My lab has developed research tools to investigate bacterial communities and the molecules they produce to identify their function in disease, a foundational understanding that can lead to future cures. I collaborate with researchers in the medical school, including Rich Halberg, who is a colon cancer expert, Dudley Lamming, who is a neurodegenerative disease expert, and Dave Harris, who is a bariatric surgeon. They each have unique mouse models that can help us study how the gut microbiome shifts in disease and how factors produced by different bacterial communities affect onset and progression of disease.

It seems that research about the gut microbiome intersects with areas of interest across campus. Do you have other partnerships that are helping to advance this work?
We’re working with WARF [Wisconsin Alumni Research Foundation] on anti-diabetic and anti-gut inflammation therapeutic treatments. We screen our library of unique compounds that gut bacteria produce to identify which ones trigger cellular pathways that are relevant for disease and to understand the under-lying mechanisms. WARF researchers mine large compound databases to test how modeled effects of compounds can be more effective at triggering these cellular pathways. Then my lab uses our tools to test the new compounds to find the most potent therapeutic.

We also partner with the company Pfizer Inc. on similar work related to fatty liver disease. This metabolic disease affects nearly a third of the U.S. population and is difficult to diagnose early. We are interested in finding biological markers that indicate whether someone is more likely to develop the disease to help with early diagnosis. If diagnosed early enough, the resulting liver damage can be reversed with simple lifestyle and dietary changes.

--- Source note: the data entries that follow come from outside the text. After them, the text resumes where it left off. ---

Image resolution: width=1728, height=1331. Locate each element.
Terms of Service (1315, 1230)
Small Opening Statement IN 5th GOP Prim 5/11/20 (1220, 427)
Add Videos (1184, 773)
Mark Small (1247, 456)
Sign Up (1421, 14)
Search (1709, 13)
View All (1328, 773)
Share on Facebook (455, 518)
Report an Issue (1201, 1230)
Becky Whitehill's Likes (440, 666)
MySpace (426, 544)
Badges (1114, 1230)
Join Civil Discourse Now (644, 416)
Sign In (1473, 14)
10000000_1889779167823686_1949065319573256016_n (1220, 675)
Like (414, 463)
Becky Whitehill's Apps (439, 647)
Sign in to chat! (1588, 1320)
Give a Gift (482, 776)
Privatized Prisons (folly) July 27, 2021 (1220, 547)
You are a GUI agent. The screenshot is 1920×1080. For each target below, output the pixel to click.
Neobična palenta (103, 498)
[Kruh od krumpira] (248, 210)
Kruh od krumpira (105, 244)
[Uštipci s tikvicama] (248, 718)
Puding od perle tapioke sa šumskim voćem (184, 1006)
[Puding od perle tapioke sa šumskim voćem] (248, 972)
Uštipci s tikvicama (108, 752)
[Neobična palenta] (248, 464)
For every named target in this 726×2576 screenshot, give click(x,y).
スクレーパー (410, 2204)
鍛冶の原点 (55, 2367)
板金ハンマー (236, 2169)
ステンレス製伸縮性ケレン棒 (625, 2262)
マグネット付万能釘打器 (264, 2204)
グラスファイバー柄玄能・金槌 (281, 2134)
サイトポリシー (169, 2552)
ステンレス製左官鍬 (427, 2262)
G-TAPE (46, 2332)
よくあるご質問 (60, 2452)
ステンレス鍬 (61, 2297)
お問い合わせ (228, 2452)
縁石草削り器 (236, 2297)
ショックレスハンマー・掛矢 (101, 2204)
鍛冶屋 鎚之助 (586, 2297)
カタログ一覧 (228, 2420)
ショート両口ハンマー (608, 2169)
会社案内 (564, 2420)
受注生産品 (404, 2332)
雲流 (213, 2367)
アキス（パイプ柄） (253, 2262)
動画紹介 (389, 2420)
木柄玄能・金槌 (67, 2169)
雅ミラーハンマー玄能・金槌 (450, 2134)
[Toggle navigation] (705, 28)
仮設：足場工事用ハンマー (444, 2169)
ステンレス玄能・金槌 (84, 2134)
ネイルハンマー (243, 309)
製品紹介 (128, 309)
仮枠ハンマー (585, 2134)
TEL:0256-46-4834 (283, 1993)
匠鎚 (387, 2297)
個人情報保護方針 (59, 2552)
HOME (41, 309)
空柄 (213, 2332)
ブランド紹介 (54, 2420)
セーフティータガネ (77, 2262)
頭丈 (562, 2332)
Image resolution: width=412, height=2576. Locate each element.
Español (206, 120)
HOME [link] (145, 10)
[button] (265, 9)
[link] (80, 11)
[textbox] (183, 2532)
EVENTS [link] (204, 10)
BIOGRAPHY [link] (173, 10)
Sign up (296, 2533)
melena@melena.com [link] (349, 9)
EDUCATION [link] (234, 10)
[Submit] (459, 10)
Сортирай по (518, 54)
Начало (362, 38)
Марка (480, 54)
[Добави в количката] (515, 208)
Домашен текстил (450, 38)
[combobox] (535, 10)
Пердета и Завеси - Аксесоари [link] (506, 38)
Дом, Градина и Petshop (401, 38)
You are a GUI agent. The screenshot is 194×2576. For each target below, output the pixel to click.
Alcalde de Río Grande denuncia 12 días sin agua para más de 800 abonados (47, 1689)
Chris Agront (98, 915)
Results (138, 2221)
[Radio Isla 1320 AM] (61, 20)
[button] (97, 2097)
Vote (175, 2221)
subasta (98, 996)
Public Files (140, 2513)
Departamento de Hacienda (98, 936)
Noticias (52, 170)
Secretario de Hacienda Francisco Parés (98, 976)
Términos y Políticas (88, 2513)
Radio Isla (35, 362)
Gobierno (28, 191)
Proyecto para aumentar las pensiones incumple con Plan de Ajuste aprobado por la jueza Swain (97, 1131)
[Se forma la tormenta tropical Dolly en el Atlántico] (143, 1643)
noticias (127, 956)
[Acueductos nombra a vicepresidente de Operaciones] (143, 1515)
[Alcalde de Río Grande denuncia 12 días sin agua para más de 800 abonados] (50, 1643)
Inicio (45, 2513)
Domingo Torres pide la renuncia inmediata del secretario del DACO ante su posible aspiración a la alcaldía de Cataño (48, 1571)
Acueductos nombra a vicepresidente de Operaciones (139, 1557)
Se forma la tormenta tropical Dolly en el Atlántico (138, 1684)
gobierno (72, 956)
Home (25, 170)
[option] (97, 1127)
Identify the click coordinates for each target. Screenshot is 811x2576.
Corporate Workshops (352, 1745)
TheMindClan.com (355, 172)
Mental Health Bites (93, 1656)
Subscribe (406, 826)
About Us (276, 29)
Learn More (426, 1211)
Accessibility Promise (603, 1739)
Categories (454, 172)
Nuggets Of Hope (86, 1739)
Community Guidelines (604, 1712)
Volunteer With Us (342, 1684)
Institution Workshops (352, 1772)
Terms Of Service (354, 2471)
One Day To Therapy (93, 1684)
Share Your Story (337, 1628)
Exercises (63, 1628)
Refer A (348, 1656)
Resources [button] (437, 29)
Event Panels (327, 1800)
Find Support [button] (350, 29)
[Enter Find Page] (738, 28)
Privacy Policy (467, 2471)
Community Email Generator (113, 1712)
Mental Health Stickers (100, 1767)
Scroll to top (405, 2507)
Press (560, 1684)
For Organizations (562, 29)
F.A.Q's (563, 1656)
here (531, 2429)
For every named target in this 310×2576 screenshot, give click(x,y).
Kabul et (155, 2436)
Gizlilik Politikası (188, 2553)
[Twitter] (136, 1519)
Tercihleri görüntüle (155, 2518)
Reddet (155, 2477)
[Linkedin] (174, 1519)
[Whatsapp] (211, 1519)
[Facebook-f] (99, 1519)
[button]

How do you see your work fitting into the broader CALS research community?
Agricultural research helps to make food more nutritious and more available. My work investigates how food affects the gut microbiome and, in turn, our health. The goal is to help identify therapeutic measures and develop a personalized approach to health that balances and supports the gut microbiome. CALS also has a long and storied history in vitamin research, leading to some of the biggest breakthroughs in this field. There is a direct connection between your diet, your gut microbiome, and your mental and physical well-being. Small molecules such as folates bridge this connection, and CALS is perhaps the best place in the world to do research in bacterial folate metabolism and biochemistry.


Research in Snehal Chaudhari’s lab is supported by funding from the National Institutes of Health.